» Objective: In the lab notes on structured data, what dataset does the session use?

Breakthrough Tech Lab 2


Part 2 of a series of notebooks for teaching ML to early college students in an 8 week summer lab session.

Lab 2 - Working with Structured Data

The target of this lab session is to analyze and understand a large dataset efficiently. The dataset we will work with is a dataset of cities in the US and their climates. The module will discuss the challenges of loading data, finding the parts we are interested in, and visualizing data output.

pandas

The main technical tool we will be working with is a library known as Pandas. Despite the silly name, Pandas is a super popular library for data analysis. It is used in many technology companies for loading and manipulating data.

Review

Before we get started let us review some of the Python code that we saw last class.

python

We first saw a bunch of different types such as numbers, strings, and lists

In [1]:
number1 = 50.5
string1 = "New York"
list1 = ["Queens", "Brooklyn", "Manhattan", "Staten Island", "The Bronx"]

We then saw some more complex types likes dates and counters.

In [2]:
import datetime
date1 = datetime.datetime.now()
date1
Out[2]:
datetime.datetime(2021, 6, 10, 13, 50, 57, 271951)

As there are so many different types in Python, we discussed how important it was to use Google and StackOverflow to find examples.

In [3]:
from collections import Counter
counter = Counter(["A", "B", "A", "A", "C", "C", "B", "A", "A", "A"])
counter.most_common()
Out[3]:
[('A', 6), ('B', 2), ('C', 2)]

Next, we focused on if and for the two most important control elements in python.

  • if lets us decide which block of code to run
  • for lets us run the same code for each element in a list
In [4]:
for val in range(10):
    print(val)
0
1
2
3
4
5
6
7
8
9

Finally we discussed the special case of strings. There are many useful ways to find values in strings and create new strings.

In [5]:
"first " + "second"
Out[5]:
'first second'
In [6]:
str1 = "first|second"
In [7]:
str1.split("|")
Out[7]:
['first', 'second']

Review Exercise

Print only the values in this list that are greater than 20.

In [8]:
list1 = [5, 50, 15, 60, 4, 80]
In [9]:
#📝📝📝📝 FILLME
pass

Unit A

This week is all about data tables. Data tables are a common way of representing facts anywhere from newspaper articles to scientific studies.

For instance, as a running example let us consider this table from Wikipedia.

new york

You may have used datatables before in spreadsheets. For example we can put that wikipedia table in a spreadsheet.

In this spreadsheet we can do lots of things.

👩‍🎓Student question: Do you know how to do the following?

  • Change the column names
  • Delete a row
  • Make a graph
  • Add a new column

What about more advanced ideas. Can you?

  • Sort by a column?
  • Add a new column that changes the previous column?

» Data excerpt:
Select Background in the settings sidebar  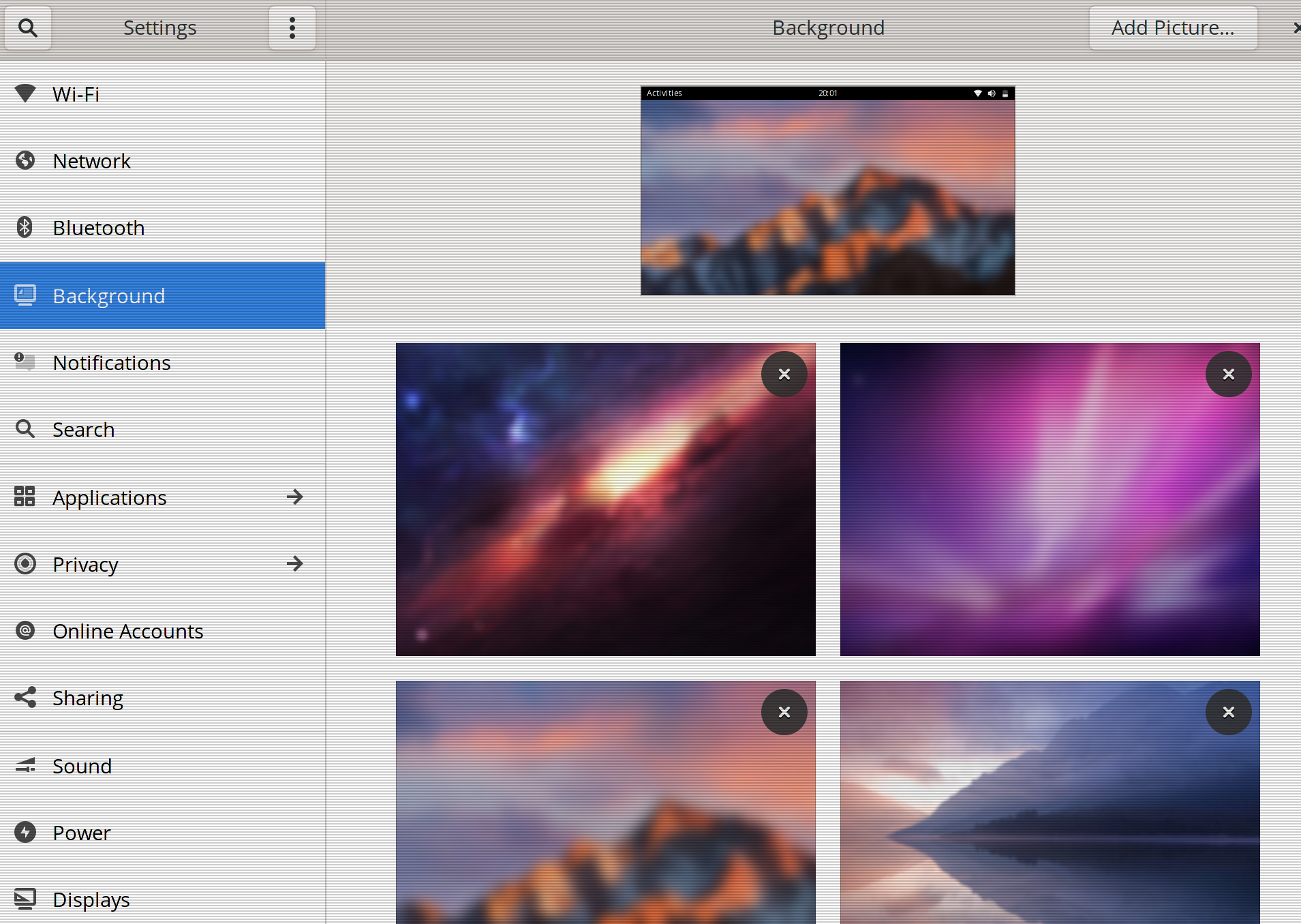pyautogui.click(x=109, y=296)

» Response below: A dataset of cities in the US and their climates.